Mildred handed her the cup and began to speak. She told the woman her name and about her meeting with the companions—omitting the fact that she was a freezie, as this would only complicate matters unnecessarily—before detailing some of the things they had been through together. She talked of Ryan, J.B., Doc, Krysty, Jak and Dean as individuals, so that the woman would get a fuller picture of the people she traveled with. She told the woman about herself, and what she felt for her companions. And she told her how they had found themselves on the peninsula—changing the mat-trans for a smashed boat to simplify matters and stall unnecessary questions—before deciding to explore the island.

“So you did not wish to come here to join us, and they were not trying to stop you?” the woman asked when Mildred had finished.

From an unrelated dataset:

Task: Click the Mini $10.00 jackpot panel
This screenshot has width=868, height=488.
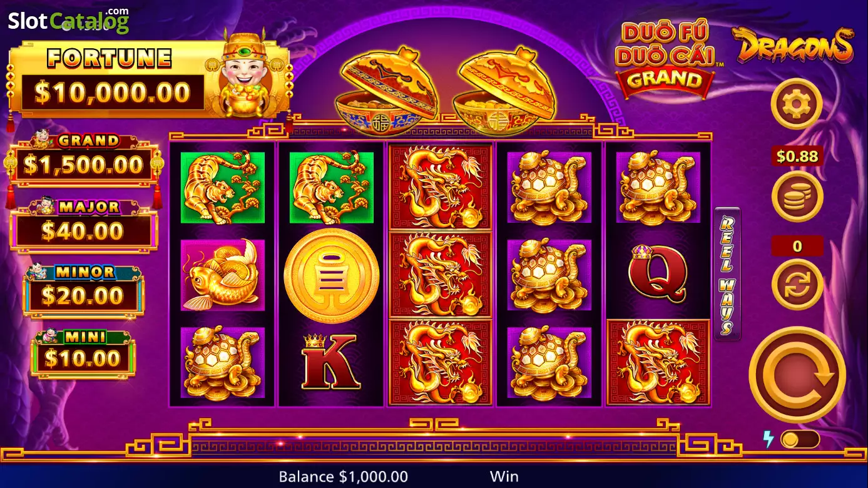Action: 83,353
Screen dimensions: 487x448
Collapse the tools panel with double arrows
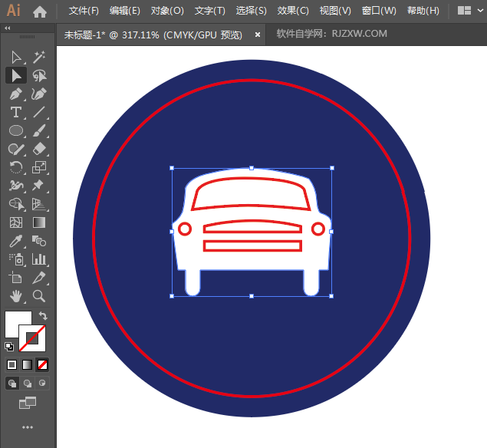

Mildred shook her head. “We didn’t even know the island was inhabited. And I don’t know who you are yet, let alone why I should be looking for you.”

The fine boned woman nodded to herself, before saying, “You have been most illuminating. I will endeavor to be the same.”

“THE STORY OF OUR LAND is one that goes back through the mists of time, to a place where legends begin and there is nothing that can be taken for an absolute truth. But there are some things that we know to have occurred and men of legend who we know to have existed.